I think I’ve mentioned Sunny more in the last few weeks than the last year. Her father died yesterday, he’d been dying for a while. The last SMS conversation we had she was anti-social and I was all ‘See your Dad’ she lied and said she’d been staying up there in the boonies to see him daily. He was a good man, I mean I liked him.
A few years back she had a bob Dylan line translated into Hebrew and tattoed on her ankle. The tattooist said he hadn’t ever done a Hebrew tattoo. There’s a reason for that of course. Any religion that follows any version of the old testament/Torah/Koran does not desecrate the body or, as we said in Juvenile corrections, no self detailing. The body is a temple and all that. Sunny not only didn’t understand my explanation but thought I was criticizing her and did the standard shame thing wherein she says she had it done for me. Yeah, I’m all about the ankle tattoo.
A funnier story is the other ex-wife, adamantly a recovering catholic who, at the time of my first childs birth when I continued to bring up the suggestion of entering our child(and later children) in some sort of Sunday school/theological foundation, decided Judaism would be the only one she’d consider, which is why my son had a bris even though the seahag, like many mothers of her generation, thought of circumcision as barbaric and unhealthy.
She used to say some very funny things thinking they were sweeter. She called my son mashugana , pronouncing it Mah sugar a nah beliving it mean the equvilent term in English (my sugar). It doesn’t, it means crazy or bizarre or generically a negative insult implying wrong thinking. She also used bubala which actually is a term of endearment for a child, but she used it to mean breast feeding. It meant she’d say things like Boob-ala my sugar I na? In public to mean ‘Are you hungry darling baby boy? The way she was trying to phrase it would sort of mean ‘Would you like a child you crazy bastard?’
I was also thinking about various terms that sort of mean tourist. In Northren Michigan the term is Fudgie, in Hawaii it’s Howley, in Alaska it’s Cheechaka. The northern Michigan one just means people who come to what the yuppers (people from the UP) consider beautiful and majestic land to buy fudge (on Mackinac Island there are a lot of fudge shops, they roll out the fudge in front of store front windows and piping the scent of warm fudge out to the street). Howly and Cheechaka, however, are more like the Yiddish word Shiksa. They don’t just mean tourist, they mean an outsider with either bad or negligent intent. Ok, goyim means that, Shiksa is particular to women who aren’t Jewish trying to seduce nice Jewish boys. Unlike Fudgie, which sounds more like an insult or a slur for African americans, the other words mean something worse than tourists and imply untrustworthy.
I guess I wasn’t really expecting to see Sunnys father again, but he was a good man and I seem to miss him more now that the unlikely event of ever seeing him again is impossible. Although I don’t quite understand this place I’m from and I do understand my people in Oregon and Oregonians, I think I like my people here better, I’m positive I do as far as my romantic interests are concerned. I think Sunny didn’t join the vigil for her dads last day (the doctor had given him 24 hours, most of his children went to spend those with him) and I’m sure she has many plausible excuses. I don’t know people here who would do that. For that matter the seahag dragged her demented father from his home in Vermont to put him in an old folks home in Portland where he has no peers, no one except family, and his daughter doesn’t visit very often.

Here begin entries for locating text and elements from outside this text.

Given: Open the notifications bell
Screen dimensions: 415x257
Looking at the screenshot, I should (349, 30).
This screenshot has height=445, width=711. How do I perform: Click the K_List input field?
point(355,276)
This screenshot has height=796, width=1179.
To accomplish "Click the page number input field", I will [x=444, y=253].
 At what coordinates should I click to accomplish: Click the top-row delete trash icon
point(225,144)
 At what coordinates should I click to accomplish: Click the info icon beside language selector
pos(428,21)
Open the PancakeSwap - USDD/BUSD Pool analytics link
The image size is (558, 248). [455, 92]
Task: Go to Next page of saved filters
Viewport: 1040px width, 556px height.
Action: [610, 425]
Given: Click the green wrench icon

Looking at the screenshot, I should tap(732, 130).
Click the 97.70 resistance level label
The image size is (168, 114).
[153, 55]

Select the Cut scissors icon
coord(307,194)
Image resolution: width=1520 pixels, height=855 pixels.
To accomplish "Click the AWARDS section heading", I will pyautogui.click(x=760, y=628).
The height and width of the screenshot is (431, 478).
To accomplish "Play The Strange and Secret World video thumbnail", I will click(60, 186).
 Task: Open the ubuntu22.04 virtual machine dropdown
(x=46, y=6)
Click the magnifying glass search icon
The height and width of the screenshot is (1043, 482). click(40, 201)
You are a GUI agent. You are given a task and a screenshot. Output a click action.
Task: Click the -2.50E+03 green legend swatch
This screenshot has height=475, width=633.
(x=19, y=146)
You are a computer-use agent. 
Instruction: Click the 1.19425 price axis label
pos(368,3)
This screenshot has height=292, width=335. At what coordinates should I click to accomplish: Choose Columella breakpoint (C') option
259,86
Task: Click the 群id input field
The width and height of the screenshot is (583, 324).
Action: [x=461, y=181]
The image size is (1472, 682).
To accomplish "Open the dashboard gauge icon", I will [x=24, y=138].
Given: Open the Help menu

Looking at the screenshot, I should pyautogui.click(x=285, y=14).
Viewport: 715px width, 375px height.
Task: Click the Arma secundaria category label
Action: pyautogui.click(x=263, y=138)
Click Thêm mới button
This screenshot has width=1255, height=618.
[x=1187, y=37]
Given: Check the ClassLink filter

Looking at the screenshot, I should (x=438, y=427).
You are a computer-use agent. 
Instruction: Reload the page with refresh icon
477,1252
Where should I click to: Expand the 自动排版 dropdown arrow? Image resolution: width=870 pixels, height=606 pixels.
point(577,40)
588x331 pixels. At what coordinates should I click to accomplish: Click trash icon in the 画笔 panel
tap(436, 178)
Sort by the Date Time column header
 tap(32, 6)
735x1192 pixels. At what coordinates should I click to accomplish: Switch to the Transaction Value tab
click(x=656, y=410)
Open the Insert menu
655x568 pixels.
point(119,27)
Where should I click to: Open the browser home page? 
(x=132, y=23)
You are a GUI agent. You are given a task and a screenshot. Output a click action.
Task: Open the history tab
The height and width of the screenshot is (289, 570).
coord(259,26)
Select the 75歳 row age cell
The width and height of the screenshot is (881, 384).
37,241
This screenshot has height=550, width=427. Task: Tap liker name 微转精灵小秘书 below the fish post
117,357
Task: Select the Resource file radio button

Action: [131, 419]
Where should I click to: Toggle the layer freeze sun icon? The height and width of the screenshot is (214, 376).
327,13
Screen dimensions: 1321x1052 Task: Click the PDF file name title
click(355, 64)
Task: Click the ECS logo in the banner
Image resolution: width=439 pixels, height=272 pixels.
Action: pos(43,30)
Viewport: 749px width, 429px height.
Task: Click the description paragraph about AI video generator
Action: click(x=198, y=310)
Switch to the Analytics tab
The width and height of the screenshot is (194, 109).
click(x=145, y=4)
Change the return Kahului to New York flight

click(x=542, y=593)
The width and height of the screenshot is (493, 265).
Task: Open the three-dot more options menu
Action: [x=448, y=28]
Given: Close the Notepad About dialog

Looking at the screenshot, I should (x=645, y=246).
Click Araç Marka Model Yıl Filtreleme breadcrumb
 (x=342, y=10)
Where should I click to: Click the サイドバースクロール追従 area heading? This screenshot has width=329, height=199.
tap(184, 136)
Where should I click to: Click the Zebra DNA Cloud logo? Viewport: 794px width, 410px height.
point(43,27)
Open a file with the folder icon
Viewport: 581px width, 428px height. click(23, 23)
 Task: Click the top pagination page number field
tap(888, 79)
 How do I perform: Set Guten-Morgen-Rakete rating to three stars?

I don’t understand much about geriatric medicine, I do understand a lot about the things that bond us to one another. In hindsight I don’t know why I was attracted to such cold hearted bitches. That might be an unfair characterization, some of the reticience isn’t cold hearted but lazy and chickenshit, and, honestly, watching a loved one fade away to nothing is not for the faint of heart.
Just saying. I will Miss Tom Sayer, he was a good man, he was a Mensch.